There was no one there. It took on an incredibly creepy aura to me.

Little by little, I came to believe that Columbia was a beautiful experiment that had happened before I got here, and I had missed it. Like an awkward anecdote followed by, “I guess you had to be there.”

I hadn’t been there, I didn’t know what I was supposed to know, and I couldn’t afford the pools, the nice restaurants, the lovely gourmet stores, and the upscale arts events.

In the years since then something has changed: my decision to grow and evolve as a member of my village—Oakland Mills. Through participation in events, volunteering, serving on the board, and getting involved in community-based social media, I found my own way to put down roots.

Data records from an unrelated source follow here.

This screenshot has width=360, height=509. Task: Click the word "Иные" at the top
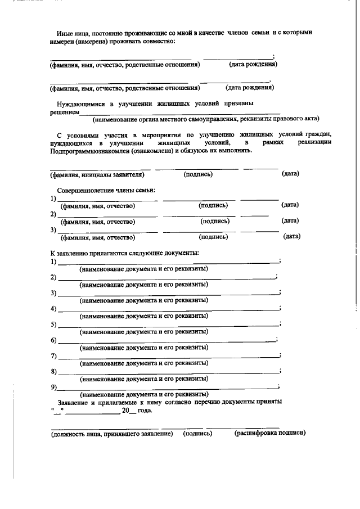[x=66, y=33]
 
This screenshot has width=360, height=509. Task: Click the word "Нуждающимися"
[x=80, y=104]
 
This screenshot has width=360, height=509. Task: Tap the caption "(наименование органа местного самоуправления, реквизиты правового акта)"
[x=206, y=119]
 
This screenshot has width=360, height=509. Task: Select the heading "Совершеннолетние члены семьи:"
[x=106, y=191]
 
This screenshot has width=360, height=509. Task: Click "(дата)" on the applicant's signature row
[x=290, y=174]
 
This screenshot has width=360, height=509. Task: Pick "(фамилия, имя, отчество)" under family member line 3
[x=98, y=237]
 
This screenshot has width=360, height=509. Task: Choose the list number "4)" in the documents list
[x=53, y=309]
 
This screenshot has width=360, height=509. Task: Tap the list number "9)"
[x=53, y=388]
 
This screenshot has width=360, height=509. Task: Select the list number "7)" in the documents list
[x=53, y=356]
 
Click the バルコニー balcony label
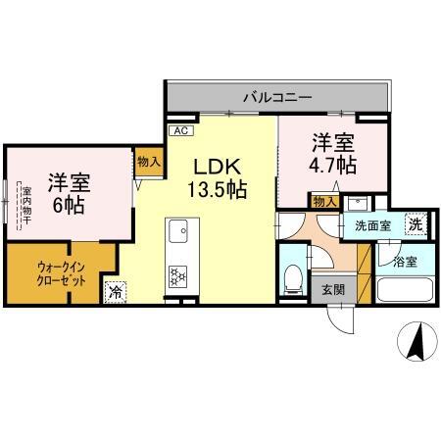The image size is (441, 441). tap(277, 98)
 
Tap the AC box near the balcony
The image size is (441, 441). tap(180, 129)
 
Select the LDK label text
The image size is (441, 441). tap(216, 166)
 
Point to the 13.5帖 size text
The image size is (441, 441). tap(217, 188)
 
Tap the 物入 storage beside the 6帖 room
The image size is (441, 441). tap(148, 164)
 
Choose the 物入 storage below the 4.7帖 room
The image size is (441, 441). tap(324, 202)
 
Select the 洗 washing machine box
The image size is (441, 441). tap(416, 223)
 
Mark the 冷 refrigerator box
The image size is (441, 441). tap(116, 291)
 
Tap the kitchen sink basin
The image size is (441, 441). tap(178, 233)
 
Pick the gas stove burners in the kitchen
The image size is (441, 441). tap(178, 276)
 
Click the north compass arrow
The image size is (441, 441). tap(415, 344)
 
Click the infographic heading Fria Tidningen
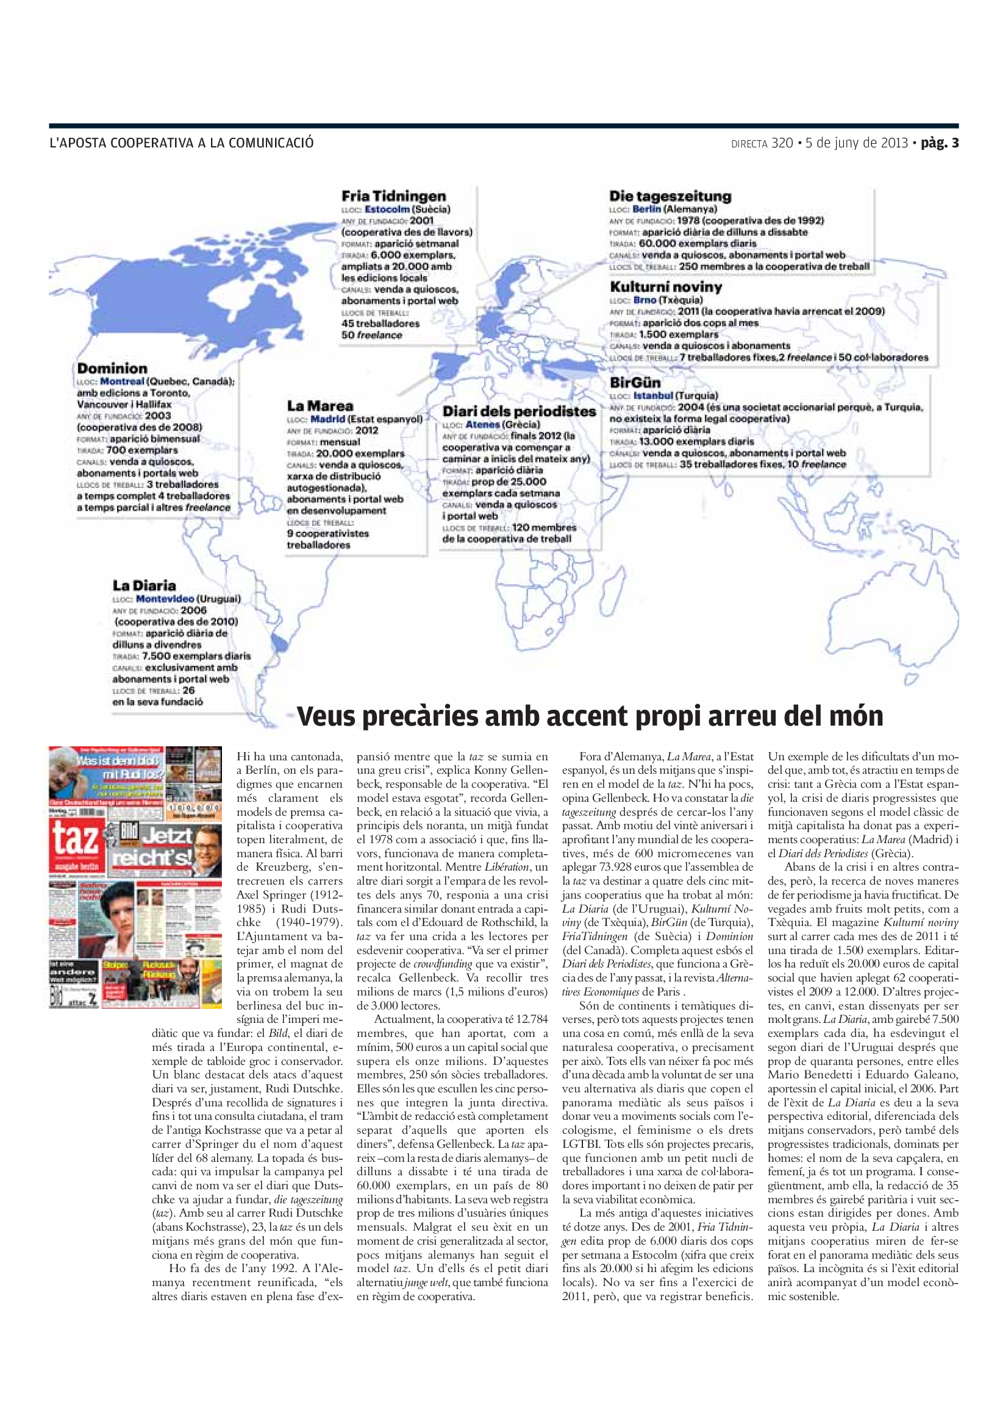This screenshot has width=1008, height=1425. pyautogui.click(x=394, y=196)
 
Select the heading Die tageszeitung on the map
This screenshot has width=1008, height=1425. pyautogui.click(x=670, y=196)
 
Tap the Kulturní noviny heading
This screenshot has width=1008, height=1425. pyautogui.click(x=666, y=287)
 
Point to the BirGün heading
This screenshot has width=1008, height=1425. pyautogui.click(x=635, y=383)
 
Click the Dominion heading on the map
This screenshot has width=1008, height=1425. pyautogui.click(x=112, y=369)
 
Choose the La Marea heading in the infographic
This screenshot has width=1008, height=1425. pyautogui.click(x=320, y=406)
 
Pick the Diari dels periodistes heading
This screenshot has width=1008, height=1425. pyautogui.click(x=518, y=411)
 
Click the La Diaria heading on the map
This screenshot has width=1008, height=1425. pyautogui.click(x=144, y=585)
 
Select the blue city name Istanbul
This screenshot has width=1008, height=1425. pyautogui.click(x=653, y=395)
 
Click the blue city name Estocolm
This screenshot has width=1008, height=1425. pyautogui.click(x=387, y=209)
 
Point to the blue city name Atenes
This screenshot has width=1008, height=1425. pyautogui.click(x=482, y=425)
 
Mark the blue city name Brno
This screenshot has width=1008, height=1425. pyautogui.click(x=645, y=300)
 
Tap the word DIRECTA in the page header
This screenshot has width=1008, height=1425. pyautogui.click(x=749, y=144)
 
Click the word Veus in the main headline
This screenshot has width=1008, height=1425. pyautogui.click(x=326, y=716)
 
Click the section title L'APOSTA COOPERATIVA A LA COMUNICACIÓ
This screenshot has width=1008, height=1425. pyautogui.click(x=181, y=143)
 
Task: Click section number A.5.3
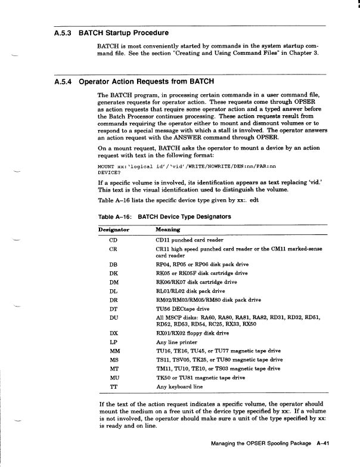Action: click(x=58, y=33)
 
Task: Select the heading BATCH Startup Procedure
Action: click(x=123, y=33)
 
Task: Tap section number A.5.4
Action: click(x=58, y=81)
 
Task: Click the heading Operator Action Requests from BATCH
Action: click(x=147, y=81)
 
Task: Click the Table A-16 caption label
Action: click(x=113, y=217)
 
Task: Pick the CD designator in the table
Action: click(x=113, y=240)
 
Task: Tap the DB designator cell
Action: click(x=113, y=264)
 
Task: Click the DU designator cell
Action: click(x=113, y=318)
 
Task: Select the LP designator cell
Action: click(x=113, y=342)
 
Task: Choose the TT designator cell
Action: click(x=113, y=386)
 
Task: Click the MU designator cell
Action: click(x=113, y=378)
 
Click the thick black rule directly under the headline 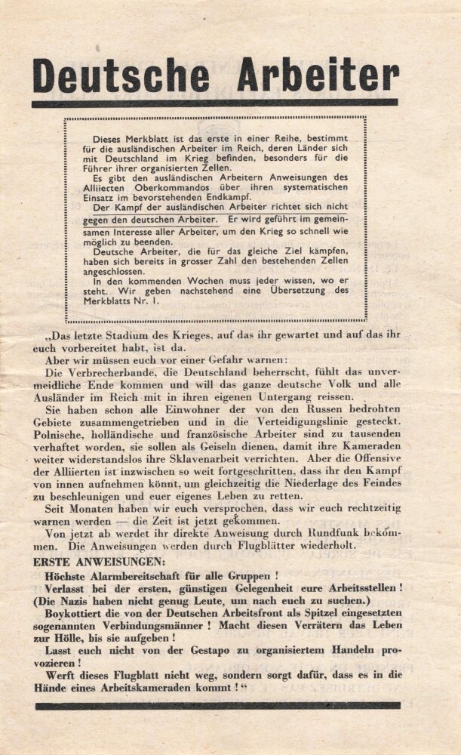click(214, 103)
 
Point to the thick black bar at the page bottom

As a celebration of this ongoing change, I decided to attend the first Lakefront Concert this year on May 11. Although the day was beautiful, I still had some trepidation about returning to the too-perfect atmosphere of The People Tree.

When I arrived, I felt cheered by the sound of bluegrass music and the sight of people on the lawn. I wandered around the edges of the event, trying to decide whether to stay.

And then I saw it: a plaque honoring the first class of Columbia children to start in kindergarten and graduate from high school. I scanned the names, wondering if any of these people had stayed to continue The Grand Experiment, or if they had flown the New Town Nest. As I was turning away, one name caught me: Timothy J. Lea.

This is what I know about Timothy J. Lea: He is a warm, hospitable man, and a great dad. He is welcoming, unassuming, and—wait for it—he’s still here, raising his kids in Hickory Ridge.

I don’t know why that meant so much to me, but it did. I turned again to survey the scene and felt for the first time since 1999 that this was my Columbia, too.

At that moment I spied a friend on the hill, who raised a hand in greeting.

I will be headed down to catch Damon Foreman today, weather permitting. Maybe I will see you there.